New Windsor officials are seeking out grant funding to improve the historic Dielman Inn, in the hopes of attracting new businesses to operate there.
According to the town’s newsletter, the mayor submitted a grant application through the Maryland Department of Housing and Community Development’s Community Legacy program.
The program “provides local governments and community organizations with funding for essential projects aimed at strengthening communities through activities such as business retention and attraction, encouraging homeownership and commercial revitalization,” Mayor Neal Roop said in his message in the newsletter.
If the town is awarded the grant, it would fund foundation stabilization at the Dielman Inn, according to the newsletter.
“A team from the state is coming out next month to do a site visit,” said Roop in an email regarding the stabilization of the site.
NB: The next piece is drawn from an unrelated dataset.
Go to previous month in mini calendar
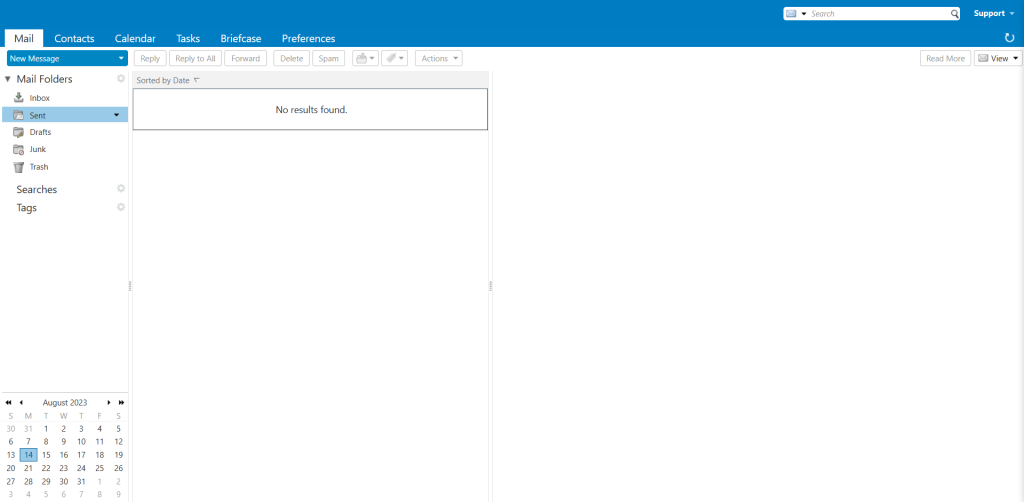The width and height of the screenshot is (1024, 502). point(21,402)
Preservation Maryland describes the inn as “a commercial corner property of several buildings that were cobbled together over almost 200 years of occupation and use.”
There is currently an investor who would like to open a bakery and coffee shop at the inn, according to the newsletter. For this, the inn would need renovations to the interior, Roop said.
Roop believes that business at the inn could open doors for economic growth for New Windsor.
“I believe there is strong support for this as many people feel it’s the center of Main Street economic development,” he said.
Councilman David Hoffman believes that the town should push to restore the inn for future businesses.
“The Dielman Inn is in the heart of Town and has the potential to be the cornerstone of future business development in Town,” Hoffman said through email. “The Mayor and Town Council should continue to apply for grants that can enable stabilization and restoration of the property. Any improvements made to the property will aid our efforts to find a potential investor who wants to purchase the property and start a business in Town.”
Councilman Terry Green supports a business occupying a space or selling the building.
“Dielman Inn is very interesting, as I believe this building has amazing history,” Green said in an email. “I am also very realistic in the fact we should not waste taxpayer’s money on a property currently in the state or condition it is. We should push for a sale if we cannot find a business willing to occupy the property.”
According to Roop, the town is not looking to sell at this time but “would entertain discussions if someone wanted to purchase the Inn to restore.”
If they don’t get the grant, the search for others will continue, he said.
“The plan is to continue to apply for grants and seeking investors,” Roop said in an email. “The more we receive in grants to restore the Dielman Inn, the less an investor will have to make renovations needed to open a business.”
According to Roop, this is just the beginning.